- EXERCISE -
Go through the listing beneath and show each line containing the string "will".

- PROVIDED DATA -
= Beginning of Section =

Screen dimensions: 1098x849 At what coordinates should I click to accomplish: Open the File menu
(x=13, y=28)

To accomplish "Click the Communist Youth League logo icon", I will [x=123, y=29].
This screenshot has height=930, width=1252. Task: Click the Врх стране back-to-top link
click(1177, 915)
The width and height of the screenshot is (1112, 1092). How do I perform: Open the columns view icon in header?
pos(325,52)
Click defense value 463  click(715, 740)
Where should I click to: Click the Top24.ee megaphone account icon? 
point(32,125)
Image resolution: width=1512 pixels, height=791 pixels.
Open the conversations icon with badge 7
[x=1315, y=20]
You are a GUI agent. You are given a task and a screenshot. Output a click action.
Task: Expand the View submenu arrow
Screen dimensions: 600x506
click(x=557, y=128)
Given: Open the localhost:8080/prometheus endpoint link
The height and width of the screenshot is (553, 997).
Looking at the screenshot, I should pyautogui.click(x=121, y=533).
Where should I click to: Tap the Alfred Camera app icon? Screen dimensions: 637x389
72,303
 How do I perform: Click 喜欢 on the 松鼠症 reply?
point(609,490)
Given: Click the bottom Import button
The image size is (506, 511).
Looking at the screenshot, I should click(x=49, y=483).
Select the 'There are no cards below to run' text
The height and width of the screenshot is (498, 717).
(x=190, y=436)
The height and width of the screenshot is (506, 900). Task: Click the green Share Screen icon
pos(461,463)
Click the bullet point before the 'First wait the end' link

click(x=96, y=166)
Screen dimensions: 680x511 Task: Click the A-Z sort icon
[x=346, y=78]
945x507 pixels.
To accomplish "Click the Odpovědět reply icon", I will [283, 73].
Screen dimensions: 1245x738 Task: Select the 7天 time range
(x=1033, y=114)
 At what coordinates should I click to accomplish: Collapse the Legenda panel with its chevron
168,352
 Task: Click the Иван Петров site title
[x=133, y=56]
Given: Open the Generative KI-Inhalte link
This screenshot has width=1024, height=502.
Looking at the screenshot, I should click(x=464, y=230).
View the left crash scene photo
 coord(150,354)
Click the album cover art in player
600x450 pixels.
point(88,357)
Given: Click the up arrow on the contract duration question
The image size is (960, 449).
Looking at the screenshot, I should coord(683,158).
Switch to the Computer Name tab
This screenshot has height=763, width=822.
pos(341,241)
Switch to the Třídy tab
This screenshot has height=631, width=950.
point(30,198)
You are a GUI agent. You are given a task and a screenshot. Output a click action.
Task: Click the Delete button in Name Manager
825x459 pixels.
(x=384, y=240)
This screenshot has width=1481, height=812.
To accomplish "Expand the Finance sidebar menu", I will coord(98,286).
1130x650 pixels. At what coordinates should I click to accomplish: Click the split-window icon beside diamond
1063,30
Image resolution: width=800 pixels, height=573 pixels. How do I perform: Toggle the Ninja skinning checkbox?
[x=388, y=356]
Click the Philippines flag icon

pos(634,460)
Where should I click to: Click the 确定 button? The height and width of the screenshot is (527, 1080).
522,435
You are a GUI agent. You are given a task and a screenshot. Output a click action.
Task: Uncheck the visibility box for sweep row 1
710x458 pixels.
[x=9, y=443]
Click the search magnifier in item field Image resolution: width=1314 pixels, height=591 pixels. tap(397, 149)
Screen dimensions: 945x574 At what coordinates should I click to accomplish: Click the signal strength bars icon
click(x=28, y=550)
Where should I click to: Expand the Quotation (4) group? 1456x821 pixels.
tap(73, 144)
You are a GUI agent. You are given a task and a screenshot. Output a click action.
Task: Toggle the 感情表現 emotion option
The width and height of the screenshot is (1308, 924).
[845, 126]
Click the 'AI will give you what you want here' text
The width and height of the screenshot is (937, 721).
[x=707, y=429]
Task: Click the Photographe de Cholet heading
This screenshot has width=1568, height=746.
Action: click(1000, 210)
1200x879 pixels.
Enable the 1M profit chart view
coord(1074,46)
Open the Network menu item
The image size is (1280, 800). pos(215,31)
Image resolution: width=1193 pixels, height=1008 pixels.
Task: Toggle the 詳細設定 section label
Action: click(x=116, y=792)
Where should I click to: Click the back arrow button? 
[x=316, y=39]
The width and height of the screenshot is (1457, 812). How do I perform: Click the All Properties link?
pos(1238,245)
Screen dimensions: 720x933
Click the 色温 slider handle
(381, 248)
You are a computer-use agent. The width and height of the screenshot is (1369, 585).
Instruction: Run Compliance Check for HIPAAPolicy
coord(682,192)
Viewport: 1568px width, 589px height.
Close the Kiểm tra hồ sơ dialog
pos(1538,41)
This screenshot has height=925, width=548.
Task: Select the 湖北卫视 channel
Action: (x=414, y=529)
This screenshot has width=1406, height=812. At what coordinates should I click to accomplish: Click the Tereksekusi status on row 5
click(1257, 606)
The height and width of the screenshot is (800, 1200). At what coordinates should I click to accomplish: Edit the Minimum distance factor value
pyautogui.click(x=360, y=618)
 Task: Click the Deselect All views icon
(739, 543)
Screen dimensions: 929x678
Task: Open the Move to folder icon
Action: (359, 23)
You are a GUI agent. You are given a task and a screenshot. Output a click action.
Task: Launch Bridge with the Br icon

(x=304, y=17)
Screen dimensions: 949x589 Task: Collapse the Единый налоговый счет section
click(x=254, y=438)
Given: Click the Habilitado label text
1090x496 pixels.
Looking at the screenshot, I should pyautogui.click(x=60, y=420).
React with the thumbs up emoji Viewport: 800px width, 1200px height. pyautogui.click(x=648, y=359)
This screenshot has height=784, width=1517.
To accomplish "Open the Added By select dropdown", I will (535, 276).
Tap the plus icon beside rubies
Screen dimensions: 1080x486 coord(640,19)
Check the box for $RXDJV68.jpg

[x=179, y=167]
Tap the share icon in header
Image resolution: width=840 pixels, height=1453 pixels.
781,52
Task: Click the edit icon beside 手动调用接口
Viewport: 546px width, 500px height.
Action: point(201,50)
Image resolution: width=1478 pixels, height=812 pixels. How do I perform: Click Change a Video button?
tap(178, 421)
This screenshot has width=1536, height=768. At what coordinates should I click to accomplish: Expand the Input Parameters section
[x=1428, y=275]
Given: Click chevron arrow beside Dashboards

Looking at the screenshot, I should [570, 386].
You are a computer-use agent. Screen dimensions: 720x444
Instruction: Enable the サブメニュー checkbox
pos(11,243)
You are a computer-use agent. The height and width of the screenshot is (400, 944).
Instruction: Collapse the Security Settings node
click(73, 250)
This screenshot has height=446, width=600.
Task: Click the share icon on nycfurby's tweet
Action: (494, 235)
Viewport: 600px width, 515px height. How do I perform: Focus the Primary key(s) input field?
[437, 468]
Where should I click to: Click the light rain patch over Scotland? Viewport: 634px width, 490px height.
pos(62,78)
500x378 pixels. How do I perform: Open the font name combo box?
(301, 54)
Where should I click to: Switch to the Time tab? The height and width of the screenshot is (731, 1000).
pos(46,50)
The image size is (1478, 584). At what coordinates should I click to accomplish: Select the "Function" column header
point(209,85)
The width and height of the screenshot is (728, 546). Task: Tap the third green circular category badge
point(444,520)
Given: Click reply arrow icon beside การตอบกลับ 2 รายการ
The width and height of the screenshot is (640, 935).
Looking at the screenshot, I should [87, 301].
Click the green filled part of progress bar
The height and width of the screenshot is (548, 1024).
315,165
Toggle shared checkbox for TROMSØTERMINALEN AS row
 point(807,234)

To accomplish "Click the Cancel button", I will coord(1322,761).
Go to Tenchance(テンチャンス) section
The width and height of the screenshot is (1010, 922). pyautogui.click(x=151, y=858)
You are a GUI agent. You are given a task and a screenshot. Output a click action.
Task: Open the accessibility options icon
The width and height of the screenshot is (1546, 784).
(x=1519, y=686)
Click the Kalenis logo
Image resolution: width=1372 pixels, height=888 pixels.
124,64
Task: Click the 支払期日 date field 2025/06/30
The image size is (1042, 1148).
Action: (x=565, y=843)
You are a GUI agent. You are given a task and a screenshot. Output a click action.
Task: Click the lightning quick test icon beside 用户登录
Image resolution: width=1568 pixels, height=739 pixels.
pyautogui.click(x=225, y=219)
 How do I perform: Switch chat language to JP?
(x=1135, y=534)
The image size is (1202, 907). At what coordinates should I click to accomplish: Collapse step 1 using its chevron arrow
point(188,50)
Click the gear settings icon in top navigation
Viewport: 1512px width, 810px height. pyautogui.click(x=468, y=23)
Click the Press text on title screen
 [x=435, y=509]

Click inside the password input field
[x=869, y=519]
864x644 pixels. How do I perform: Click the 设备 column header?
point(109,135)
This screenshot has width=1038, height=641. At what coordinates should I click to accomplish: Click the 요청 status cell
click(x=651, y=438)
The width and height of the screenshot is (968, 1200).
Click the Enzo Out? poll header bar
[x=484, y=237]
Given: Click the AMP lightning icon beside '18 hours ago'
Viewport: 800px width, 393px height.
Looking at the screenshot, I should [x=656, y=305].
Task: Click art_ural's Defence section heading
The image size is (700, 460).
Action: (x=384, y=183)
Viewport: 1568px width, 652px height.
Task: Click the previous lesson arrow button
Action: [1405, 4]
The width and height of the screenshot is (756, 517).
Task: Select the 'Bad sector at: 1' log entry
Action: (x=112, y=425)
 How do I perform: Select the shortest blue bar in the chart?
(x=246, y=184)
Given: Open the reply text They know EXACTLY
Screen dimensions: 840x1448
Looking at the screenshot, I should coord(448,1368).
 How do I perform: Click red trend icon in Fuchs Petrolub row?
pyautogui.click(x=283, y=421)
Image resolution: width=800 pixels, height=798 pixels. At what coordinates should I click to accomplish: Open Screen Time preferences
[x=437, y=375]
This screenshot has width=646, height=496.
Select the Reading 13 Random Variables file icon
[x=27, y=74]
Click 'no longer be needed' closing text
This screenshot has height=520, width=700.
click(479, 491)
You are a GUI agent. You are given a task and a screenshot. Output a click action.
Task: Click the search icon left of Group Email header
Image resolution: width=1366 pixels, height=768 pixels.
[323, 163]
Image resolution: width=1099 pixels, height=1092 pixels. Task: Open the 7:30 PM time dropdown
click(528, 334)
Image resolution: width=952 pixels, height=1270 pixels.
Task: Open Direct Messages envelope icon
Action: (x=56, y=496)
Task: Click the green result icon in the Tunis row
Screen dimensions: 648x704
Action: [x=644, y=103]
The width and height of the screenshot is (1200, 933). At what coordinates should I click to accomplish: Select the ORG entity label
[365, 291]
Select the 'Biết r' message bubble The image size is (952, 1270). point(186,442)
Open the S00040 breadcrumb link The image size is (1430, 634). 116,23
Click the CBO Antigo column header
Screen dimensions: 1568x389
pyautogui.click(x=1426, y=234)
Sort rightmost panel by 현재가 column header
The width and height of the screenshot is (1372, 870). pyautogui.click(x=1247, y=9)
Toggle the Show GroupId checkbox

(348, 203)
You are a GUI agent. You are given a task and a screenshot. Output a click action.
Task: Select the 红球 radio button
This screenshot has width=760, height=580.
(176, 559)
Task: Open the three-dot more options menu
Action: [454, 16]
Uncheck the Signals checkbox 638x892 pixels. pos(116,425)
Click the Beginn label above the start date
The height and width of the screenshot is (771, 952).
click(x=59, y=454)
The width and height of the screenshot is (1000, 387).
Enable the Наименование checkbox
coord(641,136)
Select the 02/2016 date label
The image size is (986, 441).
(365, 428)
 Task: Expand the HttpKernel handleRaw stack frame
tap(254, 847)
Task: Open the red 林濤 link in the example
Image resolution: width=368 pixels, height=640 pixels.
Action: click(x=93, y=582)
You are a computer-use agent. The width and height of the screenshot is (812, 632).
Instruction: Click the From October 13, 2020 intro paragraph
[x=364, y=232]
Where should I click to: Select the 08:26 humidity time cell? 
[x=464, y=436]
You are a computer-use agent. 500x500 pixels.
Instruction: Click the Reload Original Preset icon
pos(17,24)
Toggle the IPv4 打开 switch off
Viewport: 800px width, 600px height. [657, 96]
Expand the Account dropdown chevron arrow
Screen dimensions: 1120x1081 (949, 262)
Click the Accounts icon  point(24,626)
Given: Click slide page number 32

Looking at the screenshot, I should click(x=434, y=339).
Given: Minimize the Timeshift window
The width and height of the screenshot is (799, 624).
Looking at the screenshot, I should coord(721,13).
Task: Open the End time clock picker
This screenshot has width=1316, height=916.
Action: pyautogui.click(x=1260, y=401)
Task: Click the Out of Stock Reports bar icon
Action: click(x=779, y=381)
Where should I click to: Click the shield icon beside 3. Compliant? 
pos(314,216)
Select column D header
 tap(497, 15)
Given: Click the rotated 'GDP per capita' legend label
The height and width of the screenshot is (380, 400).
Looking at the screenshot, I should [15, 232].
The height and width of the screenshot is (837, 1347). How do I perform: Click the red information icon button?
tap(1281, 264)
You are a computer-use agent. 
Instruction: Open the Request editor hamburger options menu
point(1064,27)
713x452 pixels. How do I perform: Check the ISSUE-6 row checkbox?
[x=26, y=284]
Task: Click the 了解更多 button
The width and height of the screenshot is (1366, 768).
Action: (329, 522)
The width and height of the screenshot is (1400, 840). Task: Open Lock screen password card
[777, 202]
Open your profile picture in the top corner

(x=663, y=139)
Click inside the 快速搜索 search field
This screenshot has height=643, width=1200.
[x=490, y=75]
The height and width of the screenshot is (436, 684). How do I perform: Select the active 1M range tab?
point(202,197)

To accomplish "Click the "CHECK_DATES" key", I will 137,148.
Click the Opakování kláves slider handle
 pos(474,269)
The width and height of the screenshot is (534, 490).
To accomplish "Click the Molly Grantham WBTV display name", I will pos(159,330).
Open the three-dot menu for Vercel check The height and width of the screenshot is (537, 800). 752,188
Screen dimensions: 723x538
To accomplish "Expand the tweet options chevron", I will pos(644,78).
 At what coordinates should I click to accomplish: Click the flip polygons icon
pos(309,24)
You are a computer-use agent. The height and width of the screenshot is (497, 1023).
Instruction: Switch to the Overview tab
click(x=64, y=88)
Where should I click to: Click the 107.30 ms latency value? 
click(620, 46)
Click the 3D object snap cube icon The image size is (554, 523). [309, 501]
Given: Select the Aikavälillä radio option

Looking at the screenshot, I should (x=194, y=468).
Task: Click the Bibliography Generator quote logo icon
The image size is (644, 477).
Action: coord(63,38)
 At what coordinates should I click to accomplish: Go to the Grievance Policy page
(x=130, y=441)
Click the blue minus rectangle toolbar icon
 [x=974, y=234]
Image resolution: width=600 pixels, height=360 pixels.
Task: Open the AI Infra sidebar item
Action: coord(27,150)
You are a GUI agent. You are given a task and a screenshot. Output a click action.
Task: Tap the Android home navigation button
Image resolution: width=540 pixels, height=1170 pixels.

= End of Section =

- RESULT OF THE TASK -
To accomplish "Click the Communist Youth League logo icon", I will [x=123, y=29].
To accomplish "Click the Odpovědět reply icon", I will [283, 73].
To accomplish "Expand the Finance sidebar menu", I will coord(98,286).
Click the 'AI will give you what you want here' text
To accomplish "Open the Added By select dropdown", I will (535, 276).
To accomplish "Click the Cancel button", I will coord(1322,761).
To accomplish "Click the "CHECK_DATES" key", I will 137,148.
To accomplish "Click the Molly Grantham WBTV display name", I will pos(159,330).
To accomplish "Expand the tweet options chevron", I will pos(644,78).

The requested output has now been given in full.